There are many different types of poisonous animals and critters that inhabit Florida. They can be dangerous and sometimes deadly to people who can come in contact with them. Parents can help to prevent injuries from poisonous animals by carefully monitoring their children during play. Below are a list of poisonous animals indigenous to Florida:

Snakes

SnakeSnakes have the unfortunate reputation of being vicious and aggressive. Actually, most are shy creatures preferring to be left alone. They attack only to protect themselves. They use venom primarily to kill food and usually will not waste it on an animal too large to kill. Always wear shoes or boots when hiking. Remember, if you are close enough to identify a snake by its markings...you are too close! The following are poisonous snakes found in Florida:

  • Eastern Diamondback Rattlesnake
  • Canebreak Rattlesnake
  • Pigmy Rattlesnake
  • Coral Snake
  • Cottonmouth (Water Moccasin)
  • Copperhead

Click here for more photos and information on the snakes listed above.

If you or a family member are bitten by any snake, call the Poison Information Center at 1-800-222-1222. If you are sure it is one of the poisonous snakes listed here, call the Poison Information Center immediately or go to the nearest emergency department.
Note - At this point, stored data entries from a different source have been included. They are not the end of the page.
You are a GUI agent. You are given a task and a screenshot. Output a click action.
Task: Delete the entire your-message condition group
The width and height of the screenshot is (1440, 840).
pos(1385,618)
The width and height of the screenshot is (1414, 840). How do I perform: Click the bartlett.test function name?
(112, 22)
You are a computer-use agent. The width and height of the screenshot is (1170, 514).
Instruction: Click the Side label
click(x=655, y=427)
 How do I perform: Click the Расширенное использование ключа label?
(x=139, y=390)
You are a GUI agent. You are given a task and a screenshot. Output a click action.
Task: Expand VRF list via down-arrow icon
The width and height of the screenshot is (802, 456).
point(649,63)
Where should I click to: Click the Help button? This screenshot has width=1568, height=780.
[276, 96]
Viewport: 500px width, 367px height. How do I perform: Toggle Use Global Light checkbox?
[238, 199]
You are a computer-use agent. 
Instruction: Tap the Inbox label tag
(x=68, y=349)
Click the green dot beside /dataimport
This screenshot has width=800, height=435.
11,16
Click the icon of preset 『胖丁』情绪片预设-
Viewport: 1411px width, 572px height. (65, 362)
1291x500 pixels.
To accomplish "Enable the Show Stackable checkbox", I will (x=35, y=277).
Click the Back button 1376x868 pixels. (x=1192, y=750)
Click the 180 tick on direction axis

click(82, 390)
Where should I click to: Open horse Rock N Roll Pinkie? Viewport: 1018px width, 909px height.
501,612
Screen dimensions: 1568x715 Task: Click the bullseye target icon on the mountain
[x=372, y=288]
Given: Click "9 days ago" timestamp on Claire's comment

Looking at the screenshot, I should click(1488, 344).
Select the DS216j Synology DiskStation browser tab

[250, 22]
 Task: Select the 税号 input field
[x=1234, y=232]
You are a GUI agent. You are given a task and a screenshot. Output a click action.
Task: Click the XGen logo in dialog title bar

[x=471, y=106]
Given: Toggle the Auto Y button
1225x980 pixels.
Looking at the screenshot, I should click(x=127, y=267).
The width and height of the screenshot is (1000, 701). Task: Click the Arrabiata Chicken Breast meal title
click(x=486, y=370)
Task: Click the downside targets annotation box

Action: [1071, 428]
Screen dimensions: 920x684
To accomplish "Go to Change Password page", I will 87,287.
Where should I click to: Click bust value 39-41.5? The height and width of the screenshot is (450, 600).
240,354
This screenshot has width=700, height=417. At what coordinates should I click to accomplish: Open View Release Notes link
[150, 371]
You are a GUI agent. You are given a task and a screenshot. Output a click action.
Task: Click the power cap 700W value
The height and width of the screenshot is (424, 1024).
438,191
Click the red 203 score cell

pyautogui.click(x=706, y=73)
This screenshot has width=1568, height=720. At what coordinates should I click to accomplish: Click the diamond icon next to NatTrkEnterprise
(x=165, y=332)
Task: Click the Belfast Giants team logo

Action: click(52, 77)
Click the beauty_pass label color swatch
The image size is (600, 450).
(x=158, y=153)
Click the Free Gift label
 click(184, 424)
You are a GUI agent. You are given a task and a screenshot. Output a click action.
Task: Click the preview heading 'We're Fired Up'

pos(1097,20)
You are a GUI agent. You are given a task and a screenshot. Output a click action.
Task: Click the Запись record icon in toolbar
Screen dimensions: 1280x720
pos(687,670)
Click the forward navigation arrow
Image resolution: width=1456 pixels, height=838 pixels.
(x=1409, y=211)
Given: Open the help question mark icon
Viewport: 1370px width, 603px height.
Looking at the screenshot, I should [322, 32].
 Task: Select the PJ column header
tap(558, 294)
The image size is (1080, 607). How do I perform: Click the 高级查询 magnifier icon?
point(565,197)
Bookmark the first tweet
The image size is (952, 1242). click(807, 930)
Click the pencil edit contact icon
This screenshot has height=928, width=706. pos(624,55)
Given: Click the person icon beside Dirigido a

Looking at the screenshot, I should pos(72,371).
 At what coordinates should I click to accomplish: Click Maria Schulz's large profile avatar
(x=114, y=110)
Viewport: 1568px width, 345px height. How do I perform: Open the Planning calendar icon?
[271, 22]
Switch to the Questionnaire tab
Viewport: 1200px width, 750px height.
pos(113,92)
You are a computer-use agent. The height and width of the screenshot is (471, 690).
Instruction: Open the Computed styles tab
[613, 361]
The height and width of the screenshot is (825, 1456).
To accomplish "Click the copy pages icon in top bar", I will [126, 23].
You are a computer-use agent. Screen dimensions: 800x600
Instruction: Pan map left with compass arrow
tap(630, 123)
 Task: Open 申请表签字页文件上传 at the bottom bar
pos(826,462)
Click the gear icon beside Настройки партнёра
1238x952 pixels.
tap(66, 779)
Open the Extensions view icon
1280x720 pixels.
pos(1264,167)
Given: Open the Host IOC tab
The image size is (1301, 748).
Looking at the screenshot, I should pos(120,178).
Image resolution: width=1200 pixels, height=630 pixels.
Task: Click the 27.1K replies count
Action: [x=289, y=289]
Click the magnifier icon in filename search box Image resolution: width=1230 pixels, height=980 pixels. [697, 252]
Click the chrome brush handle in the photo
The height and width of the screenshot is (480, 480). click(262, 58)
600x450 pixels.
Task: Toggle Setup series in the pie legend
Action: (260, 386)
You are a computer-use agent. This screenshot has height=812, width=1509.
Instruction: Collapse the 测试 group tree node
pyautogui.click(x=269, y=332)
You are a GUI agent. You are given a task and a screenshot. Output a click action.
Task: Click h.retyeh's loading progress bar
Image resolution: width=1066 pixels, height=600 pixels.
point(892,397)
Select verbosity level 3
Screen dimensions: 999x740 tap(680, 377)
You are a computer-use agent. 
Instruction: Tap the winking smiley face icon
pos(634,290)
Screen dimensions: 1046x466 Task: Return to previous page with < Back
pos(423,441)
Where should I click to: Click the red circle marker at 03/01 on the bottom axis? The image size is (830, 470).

DO NOT attempt to suck the venom out of the victim. DO NOT apply a tourniquet. DO NOT elevate the affected limb or apply ice to the bite area. Ask the victim to lay down and remain calm.

Spiders

SpiderApproximately 20,000 species of spiders live in the US. Almost all are capable of biting but very few are capable of penetrating human skin. Bites can be painful and may cause redness, swelling and infection. In Florida, only the black widow and brown recluse spiders are considered potentially dangerous.

Caterpillars

CaterpillarHandling caterpillars may cause intense burning pain due to the insect's spines becoming lodged in the skin. Severity of symptoms depends on the maturity of the insect, the victim's sensitivity to the spines, and the number of spines embedded in the skin. The most common symptoms are redness, swelling, localized pain, itching and rash. Never rub the site. Spines can be removed from the skin by applying adhesive tape to the affected area and quickly removing it. Call the Poison Information Center for treatment advice.

Stinging Insects

Stinging InsectThere are literally thousands of species of insects capable of stinging. Fortunately, most of these insects are not dangerous. Call the Poison Information Center for treatment advice. If a stinging victim develops serious symptoms including flushing, swelling of the face or shortness of breath, further medical attention should be sought immediately.